= Noémi Orvos-Tóth =

Hungarian psychologist (born 1971)

Noémi Orvos-Tóth (born 1971) is a Hungarian clinical psychologist. She is the founder of the Institute of Transgenerational Trauma, and the author of Inherited Fate, a book about collective historical trauma and transgenerational trauma.

==Life and career==
Orvos-Toth was born in Hungary in 1971, and moved to Germany with her family in 1987, spending a year in a refugee camp. She returned to Hungary in 1990.

Orvos-Toth graduated in psychology at Eötvös Lóránd University in Budapest and then in clinical psychology at the University of Debrecen. She has worked as a clinical psychologist in hospital settings and in private practice. Orvos-Toth is a proponent of the idea of transgenerational trauma, which theorises that trauma experienced by some members of a group can be passed down to later generations. In 2023 she founded the Institute for Transgenerational Trauma.

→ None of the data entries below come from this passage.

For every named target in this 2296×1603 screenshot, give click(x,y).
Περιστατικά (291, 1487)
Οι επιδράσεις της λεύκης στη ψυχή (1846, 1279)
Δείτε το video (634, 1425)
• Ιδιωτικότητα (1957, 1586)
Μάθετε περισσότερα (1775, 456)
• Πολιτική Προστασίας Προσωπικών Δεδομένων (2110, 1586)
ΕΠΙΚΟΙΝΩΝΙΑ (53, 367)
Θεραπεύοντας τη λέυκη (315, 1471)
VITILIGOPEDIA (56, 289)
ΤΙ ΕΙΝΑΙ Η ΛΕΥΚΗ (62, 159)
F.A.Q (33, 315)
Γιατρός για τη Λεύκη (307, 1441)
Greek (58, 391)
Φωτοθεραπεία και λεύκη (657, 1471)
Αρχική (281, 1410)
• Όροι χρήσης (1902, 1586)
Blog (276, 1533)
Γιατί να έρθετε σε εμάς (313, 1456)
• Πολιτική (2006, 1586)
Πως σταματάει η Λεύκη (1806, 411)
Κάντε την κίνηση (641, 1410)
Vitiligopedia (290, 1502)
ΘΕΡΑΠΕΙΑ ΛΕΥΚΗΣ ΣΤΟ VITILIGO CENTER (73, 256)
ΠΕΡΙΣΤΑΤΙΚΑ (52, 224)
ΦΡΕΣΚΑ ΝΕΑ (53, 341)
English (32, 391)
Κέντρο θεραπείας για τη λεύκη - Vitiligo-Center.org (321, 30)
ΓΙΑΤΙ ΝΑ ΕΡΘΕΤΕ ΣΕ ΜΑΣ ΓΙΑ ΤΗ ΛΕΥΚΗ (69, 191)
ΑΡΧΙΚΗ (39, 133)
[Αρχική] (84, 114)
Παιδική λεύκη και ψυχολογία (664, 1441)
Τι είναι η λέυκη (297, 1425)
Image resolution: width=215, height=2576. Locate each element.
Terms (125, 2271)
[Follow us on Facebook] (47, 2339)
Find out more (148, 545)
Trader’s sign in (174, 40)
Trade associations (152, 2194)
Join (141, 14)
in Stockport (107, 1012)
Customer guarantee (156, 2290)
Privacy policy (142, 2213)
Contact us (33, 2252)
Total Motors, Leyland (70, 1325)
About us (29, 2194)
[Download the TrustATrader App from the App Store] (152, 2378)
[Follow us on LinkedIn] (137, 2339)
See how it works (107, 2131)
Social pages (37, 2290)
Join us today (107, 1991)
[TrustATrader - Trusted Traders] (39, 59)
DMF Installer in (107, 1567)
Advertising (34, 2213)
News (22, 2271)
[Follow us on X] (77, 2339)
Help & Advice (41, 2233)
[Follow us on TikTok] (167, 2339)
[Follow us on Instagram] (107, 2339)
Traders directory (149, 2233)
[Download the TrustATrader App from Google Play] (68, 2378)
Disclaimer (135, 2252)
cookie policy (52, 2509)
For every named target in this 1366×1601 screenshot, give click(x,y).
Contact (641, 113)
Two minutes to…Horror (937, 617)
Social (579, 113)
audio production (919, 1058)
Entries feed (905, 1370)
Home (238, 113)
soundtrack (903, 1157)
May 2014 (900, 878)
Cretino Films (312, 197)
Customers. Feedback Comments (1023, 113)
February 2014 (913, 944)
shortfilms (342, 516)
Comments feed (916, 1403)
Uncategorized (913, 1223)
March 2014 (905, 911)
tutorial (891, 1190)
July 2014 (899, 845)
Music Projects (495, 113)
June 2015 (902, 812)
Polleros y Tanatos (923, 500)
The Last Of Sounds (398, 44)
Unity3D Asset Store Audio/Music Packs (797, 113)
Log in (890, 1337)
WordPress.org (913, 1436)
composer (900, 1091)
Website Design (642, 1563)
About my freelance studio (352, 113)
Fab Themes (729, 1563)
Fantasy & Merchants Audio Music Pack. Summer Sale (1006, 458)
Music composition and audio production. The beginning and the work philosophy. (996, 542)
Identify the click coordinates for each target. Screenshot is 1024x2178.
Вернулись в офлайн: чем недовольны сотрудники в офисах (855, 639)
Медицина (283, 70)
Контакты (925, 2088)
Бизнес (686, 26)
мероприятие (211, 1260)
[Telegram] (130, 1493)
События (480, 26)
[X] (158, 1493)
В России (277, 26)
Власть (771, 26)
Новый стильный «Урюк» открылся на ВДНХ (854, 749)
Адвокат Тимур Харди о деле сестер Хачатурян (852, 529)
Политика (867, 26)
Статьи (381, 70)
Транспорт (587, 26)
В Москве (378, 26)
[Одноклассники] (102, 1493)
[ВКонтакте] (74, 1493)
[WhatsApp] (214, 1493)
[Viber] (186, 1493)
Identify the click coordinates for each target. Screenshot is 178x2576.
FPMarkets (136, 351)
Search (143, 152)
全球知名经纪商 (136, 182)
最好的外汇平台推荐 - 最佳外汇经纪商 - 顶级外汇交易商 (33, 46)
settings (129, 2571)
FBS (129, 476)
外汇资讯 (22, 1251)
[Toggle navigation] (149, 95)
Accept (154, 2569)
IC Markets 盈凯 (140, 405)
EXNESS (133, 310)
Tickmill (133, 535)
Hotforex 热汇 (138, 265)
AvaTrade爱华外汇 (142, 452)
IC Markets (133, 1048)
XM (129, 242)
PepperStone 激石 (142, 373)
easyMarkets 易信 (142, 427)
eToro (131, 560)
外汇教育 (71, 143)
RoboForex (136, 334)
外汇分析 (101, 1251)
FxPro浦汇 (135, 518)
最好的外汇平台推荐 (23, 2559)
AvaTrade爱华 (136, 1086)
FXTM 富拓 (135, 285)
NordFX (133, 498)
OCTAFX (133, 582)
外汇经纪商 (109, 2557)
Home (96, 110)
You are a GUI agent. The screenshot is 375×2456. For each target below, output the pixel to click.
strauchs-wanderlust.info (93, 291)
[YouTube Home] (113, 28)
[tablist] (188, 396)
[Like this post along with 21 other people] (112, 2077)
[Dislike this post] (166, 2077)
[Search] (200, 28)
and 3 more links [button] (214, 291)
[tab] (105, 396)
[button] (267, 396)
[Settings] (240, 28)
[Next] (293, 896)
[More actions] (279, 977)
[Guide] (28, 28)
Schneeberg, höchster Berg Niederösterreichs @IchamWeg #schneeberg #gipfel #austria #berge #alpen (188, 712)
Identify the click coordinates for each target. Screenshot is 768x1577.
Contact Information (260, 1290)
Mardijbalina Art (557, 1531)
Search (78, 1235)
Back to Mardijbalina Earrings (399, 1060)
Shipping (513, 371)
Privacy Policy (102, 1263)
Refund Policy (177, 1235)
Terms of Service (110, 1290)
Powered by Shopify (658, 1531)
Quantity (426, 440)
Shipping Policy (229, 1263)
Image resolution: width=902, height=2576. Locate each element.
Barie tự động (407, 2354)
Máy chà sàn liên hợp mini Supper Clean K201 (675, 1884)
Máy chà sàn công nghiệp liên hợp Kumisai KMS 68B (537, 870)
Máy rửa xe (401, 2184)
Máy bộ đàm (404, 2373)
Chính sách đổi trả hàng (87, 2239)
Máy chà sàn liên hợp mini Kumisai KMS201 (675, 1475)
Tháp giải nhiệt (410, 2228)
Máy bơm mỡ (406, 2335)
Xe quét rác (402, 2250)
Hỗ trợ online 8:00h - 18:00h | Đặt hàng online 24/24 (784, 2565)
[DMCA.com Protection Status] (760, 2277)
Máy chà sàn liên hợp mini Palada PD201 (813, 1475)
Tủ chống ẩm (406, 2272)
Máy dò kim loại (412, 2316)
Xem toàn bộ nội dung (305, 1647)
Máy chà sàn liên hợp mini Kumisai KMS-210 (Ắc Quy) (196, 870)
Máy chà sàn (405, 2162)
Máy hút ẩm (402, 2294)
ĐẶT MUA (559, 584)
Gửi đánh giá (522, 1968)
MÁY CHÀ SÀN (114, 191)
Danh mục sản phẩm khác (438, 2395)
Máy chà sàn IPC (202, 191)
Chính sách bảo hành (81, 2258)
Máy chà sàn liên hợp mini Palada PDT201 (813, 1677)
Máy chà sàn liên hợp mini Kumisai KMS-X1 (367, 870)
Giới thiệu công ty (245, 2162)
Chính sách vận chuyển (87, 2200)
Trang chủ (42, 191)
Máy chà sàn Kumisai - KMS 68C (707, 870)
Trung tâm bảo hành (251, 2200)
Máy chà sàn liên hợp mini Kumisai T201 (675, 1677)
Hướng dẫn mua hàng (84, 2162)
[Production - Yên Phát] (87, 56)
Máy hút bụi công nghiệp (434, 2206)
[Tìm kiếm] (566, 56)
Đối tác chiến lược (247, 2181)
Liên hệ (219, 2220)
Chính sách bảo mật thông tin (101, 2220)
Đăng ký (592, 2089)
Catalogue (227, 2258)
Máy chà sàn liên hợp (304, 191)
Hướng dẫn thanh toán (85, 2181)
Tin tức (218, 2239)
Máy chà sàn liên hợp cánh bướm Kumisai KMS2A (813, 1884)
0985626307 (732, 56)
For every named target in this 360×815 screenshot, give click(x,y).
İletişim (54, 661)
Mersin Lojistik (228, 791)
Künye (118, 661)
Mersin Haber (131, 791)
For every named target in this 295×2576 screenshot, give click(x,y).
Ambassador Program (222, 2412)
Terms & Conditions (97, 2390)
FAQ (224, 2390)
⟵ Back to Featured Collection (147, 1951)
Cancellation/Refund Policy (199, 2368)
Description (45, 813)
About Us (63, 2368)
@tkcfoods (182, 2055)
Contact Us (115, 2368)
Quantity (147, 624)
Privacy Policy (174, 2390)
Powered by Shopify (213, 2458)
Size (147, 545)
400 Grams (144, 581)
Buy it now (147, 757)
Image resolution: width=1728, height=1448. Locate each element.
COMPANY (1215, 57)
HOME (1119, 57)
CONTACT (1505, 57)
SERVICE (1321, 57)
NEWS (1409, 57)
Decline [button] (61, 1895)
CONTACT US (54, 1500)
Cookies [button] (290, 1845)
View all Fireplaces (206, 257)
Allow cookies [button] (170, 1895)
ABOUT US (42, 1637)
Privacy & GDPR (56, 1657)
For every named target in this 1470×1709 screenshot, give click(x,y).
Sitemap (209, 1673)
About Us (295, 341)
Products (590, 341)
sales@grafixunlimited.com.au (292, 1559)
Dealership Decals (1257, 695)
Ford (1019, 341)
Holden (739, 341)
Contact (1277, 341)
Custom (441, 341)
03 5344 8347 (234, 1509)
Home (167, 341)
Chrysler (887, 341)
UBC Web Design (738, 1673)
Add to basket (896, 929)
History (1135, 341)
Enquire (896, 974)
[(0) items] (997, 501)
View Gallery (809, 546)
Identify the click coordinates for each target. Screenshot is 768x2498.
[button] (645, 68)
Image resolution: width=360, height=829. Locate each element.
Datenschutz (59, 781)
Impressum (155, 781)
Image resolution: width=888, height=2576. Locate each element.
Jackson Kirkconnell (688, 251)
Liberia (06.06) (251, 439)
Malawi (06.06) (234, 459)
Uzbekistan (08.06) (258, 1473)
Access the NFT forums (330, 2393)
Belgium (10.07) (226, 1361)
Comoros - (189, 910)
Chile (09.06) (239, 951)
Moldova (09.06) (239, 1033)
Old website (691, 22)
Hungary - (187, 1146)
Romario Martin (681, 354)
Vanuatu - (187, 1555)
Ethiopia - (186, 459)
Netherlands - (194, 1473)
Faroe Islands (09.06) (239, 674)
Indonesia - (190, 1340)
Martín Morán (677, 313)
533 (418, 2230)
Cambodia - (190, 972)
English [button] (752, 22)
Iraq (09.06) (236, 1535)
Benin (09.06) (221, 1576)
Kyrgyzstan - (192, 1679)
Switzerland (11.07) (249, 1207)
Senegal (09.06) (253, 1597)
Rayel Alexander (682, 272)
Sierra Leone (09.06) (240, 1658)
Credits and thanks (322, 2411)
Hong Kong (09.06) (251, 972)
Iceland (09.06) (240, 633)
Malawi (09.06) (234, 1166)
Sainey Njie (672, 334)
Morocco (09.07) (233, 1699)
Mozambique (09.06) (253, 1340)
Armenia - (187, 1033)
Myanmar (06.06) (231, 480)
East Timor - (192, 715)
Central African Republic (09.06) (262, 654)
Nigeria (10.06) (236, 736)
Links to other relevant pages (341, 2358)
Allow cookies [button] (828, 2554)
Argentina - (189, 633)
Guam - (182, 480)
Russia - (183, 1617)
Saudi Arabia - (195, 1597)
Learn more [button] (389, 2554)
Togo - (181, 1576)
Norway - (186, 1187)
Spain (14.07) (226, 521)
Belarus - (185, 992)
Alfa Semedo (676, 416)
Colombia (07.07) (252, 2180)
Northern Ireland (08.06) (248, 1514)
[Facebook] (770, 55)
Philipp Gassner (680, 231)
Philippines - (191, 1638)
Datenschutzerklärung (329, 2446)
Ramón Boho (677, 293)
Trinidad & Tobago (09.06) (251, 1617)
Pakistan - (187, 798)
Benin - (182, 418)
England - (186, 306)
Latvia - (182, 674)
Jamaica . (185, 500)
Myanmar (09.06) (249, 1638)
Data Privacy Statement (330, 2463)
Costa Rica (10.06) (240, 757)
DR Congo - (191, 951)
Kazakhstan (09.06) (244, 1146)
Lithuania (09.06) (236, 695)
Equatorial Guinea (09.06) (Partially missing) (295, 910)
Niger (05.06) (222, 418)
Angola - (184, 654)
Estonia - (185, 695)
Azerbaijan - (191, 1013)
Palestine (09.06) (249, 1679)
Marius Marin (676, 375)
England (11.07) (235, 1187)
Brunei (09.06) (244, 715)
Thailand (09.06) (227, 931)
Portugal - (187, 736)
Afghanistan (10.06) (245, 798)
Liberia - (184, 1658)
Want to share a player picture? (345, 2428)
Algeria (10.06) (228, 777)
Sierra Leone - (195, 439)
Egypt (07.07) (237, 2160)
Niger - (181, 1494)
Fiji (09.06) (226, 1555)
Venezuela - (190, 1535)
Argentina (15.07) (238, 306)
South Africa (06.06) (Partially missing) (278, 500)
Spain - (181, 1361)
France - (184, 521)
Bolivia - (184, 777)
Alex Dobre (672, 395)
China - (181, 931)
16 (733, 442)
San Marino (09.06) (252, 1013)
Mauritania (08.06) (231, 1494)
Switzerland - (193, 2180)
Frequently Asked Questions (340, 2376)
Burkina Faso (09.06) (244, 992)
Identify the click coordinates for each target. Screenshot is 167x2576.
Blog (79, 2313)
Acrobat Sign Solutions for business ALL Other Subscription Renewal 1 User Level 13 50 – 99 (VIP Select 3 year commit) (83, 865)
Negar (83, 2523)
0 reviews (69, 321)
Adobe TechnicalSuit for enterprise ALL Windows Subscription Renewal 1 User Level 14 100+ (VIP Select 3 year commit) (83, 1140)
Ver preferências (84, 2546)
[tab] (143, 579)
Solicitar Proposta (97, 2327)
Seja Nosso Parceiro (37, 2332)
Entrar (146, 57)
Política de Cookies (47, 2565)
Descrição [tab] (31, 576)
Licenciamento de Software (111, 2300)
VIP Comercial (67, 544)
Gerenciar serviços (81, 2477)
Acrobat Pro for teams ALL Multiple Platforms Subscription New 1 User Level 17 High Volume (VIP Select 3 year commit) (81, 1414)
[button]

Besides her clinical psychology work, Orvos-Toth is also an author. She contributed to a 2017 book about relationships between parents and children, and wrote a popular 2018 book about recovery from emotionally abusive relationships. In 2024, Orvos-Toth appeared on Hrvatska Radiotelevizija in Croatia where she gave an interview and a new book Inherited Fate. The appearance was part of a longer promotion in the country which saw her cover the topic of transgenerational trauma. During the interview, she explained her personal fear of losing her daughter when she was a newborn; Orvos-Toth was then able to trace this fear back to her ancestors who had also lost children. The book Inherited Fate became a best-seller in Hungary, selling 300,000 copies by early 2024. In 2024 it was announced that Cornerstone Press had won an auction for the rights to Inherited Fate, and would publish it in more than 20 languages from 2025. Orvos-Toth is also the co-host of podcast ‘We Need to Talk!’.

In 2023 Orvos-Toth was presented with the Libri Public Favourite Award at the Libri Literary Awards, for the best-selling book of the past sixteen years.